Speak where the bible speaks, silent where the bible is silent

   This sentiment was first stated by Thomas Campbell. It was a thought to summarize why people wanted to leave denominations, and the numerous creeds and confessions that accompanied them. It is interesting. type this into a search engine and you will pull up website after website belonging to a ‘CHURCH OF CHRIST’. Perhaps this is a noble ideal, but it is interesting that one man’s phraseology against creeds has almost become a creed in and of itself, the unofficial confession of the ‘churches of Christ’

Saturday, April 5, 2008

The right 'Man' is on the throne

   I believe our vision of reality is similar to our physical vision. Our eyes see such a narrow bandwidth of frequency. I wonder what colors we will see when God gives us superior bodies. When our spiritual vision intersects our political beliefs, we often assume that what we see is all that there is to see.

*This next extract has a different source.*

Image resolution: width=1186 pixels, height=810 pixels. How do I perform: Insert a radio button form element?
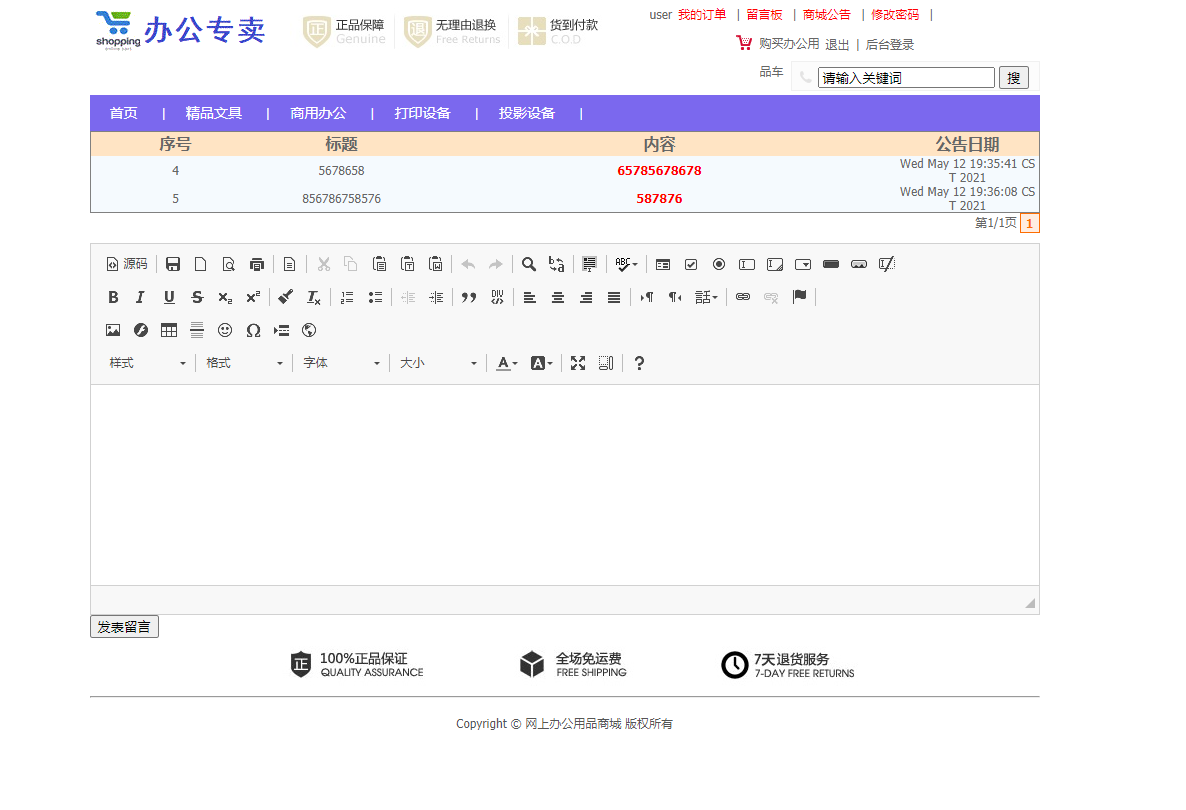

This is one of the causes of judgmentalism.
   Most of the people who read this will have been one of the people in the following scenario: A religious person who judges another for not voting. Which one are you? Do you think you have achieved a higher spiritual level because you vote? Perhaps you did not feel the urge to vote, or had a conscience against it and someone pressured you to do your “civic duty” (by which they imply ‘Christian duty’). Consider the scenario that will play out this year. regardless of who receives the Democratic nomination the platform is the same. The Republicans have nominated the most liberal candidate since Gerald Ford. In the last few elections the republican party has maintained fewer and fewer moral planks. There is only one great cry this year: Judges. That is all we have to hang our hat on.
  On one hand we will always state that God is in control, but then we will lament what would happen if ‘the wrong man were elected’. As if God is only in control when the man we think is the right man wins. Was God on vacation when Bill Clinton was elected? Was he in His 'inner chamber' when Clinton was re-elected? I believe that our vision is not large enough to see the purpose of God, probably the same way the Jews could not understand the victories of Assyria, Babylon, or the Roman empire.
  The right man will win this year.  

There is nothing that your vote can do to change that.  


All that is left is for us to wait for history to unfold and reveal why he/she was the right one.